(Saved data entries)
____

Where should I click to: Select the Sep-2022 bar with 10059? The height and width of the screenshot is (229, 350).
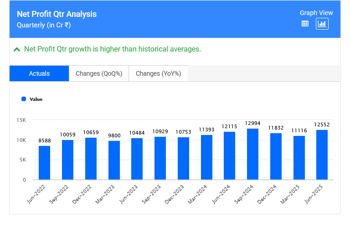click(x=67, y=160)
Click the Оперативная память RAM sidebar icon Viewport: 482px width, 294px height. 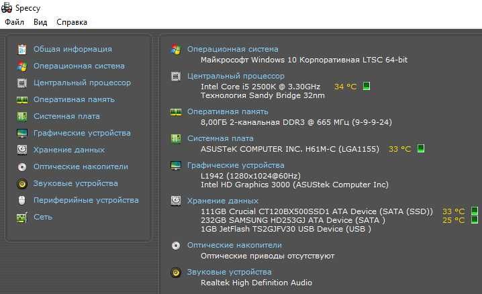pos(22,99)
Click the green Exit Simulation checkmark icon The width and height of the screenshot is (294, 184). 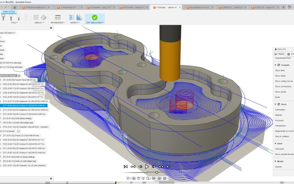[x=94, y=17]
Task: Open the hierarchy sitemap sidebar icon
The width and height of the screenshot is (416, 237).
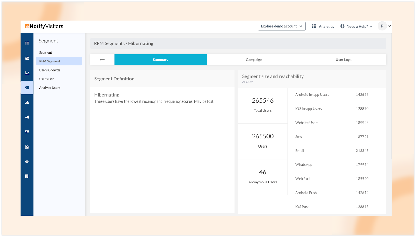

____

HOW TO COMPLETE THIS TASK: Please leave out the pictures while you copy exactly the lines from the one containing "Task: Open the hierarchy sitemap sidebar icon" through the end of the records.

FINAL ANSWER:
Task: Open the hierarchy sitemap sidebar icon
The width and height of the screenshot is (416, 237).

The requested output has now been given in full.